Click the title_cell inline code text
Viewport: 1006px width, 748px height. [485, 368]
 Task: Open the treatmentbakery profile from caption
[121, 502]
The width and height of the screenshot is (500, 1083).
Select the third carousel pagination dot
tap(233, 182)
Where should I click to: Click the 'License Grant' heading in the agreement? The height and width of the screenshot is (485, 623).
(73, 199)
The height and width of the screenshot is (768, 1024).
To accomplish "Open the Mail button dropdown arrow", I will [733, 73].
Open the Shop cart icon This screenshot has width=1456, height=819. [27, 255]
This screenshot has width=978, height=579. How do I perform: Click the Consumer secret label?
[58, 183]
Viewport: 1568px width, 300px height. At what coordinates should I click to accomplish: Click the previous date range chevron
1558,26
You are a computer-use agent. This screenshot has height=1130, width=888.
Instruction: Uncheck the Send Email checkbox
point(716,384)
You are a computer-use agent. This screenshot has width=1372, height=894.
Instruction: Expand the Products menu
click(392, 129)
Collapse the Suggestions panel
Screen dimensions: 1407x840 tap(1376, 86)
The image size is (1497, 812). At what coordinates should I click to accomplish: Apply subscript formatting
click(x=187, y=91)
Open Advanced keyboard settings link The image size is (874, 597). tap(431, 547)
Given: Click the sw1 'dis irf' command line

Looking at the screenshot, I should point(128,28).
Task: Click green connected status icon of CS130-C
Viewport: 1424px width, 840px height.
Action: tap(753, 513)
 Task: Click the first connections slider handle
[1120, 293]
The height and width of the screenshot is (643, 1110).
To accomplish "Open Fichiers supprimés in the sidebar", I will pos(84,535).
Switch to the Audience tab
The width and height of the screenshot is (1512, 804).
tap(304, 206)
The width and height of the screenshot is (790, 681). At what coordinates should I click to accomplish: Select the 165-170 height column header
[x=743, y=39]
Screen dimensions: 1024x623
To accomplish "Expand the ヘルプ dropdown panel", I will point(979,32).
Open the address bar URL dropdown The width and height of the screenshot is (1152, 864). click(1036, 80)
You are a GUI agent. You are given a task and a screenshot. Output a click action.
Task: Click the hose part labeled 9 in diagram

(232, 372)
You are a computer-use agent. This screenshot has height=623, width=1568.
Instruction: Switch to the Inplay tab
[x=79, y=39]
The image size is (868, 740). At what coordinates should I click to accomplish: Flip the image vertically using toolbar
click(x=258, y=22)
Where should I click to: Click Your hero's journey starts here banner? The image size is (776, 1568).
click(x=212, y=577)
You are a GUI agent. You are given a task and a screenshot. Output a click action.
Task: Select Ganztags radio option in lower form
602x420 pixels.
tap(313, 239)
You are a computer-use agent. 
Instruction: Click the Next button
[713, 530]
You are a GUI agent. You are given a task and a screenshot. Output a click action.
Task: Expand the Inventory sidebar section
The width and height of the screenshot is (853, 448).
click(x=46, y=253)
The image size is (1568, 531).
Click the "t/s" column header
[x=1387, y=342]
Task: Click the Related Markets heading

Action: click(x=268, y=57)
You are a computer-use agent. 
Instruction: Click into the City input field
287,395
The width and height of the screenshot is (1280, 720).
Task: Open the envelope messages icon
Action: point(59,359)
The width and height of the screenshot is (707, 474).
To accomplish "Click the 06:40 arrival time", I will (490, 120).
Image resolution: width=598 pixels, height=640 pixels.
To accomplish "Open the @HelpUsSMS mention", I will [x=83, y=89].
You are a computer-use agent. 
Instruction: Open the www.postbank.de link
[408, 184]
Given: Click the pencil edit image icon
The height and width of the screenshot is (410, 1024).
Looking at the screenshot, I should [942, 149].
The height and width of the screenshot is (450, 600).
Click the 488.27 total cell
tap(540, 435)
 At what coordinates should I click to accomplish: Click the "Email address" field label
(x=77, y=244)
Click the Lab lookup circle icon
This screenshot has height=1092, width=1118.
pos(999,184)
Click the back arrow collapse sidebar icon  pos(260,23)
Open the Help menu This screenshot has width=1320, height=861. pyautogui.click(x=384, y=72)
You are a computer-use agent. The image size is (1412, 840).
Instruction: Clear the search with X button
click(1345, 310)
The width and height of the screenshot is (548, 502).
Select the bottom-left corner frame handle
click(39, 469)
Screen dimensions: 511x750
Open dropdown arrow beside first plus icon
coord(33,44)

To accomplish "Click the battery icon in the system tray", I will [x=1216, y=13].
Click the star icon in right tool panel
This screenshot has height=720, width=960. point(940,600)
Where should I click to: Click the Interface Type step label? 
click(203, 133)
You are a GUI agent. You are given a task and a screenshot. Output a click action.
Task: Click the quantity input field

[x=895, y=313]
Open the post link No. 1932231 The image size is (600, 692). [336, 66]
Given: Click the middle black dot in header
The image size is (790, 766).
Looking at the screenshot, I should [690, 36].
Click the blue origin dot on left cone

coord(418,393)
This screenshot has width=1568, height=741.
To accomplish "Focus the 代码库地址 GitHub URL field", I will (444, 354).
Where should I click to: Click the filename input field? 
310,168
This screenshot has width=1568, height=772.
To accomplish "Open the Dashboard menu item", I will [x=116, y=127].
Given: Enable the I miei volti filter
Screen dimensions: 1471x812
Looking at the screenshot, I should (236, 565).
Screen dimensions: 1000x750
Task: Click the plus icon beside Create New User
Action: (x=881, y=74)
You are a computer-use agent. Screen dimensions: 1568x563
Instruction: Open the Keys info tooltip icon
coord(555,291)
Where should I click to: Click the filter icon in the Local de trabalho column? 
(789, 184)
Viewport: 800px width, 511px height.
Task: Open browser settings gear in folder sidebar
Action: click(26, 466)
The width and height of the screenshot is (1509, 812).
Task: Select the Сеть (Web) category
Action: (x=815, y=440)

**任务说明**
收集上面记录中所有含有“first”这个词的行，并逐行照抄。区分大小写。

**参考答案**
 Task: Click the first connections slider handle
Open dropdown arrow beside first plus icon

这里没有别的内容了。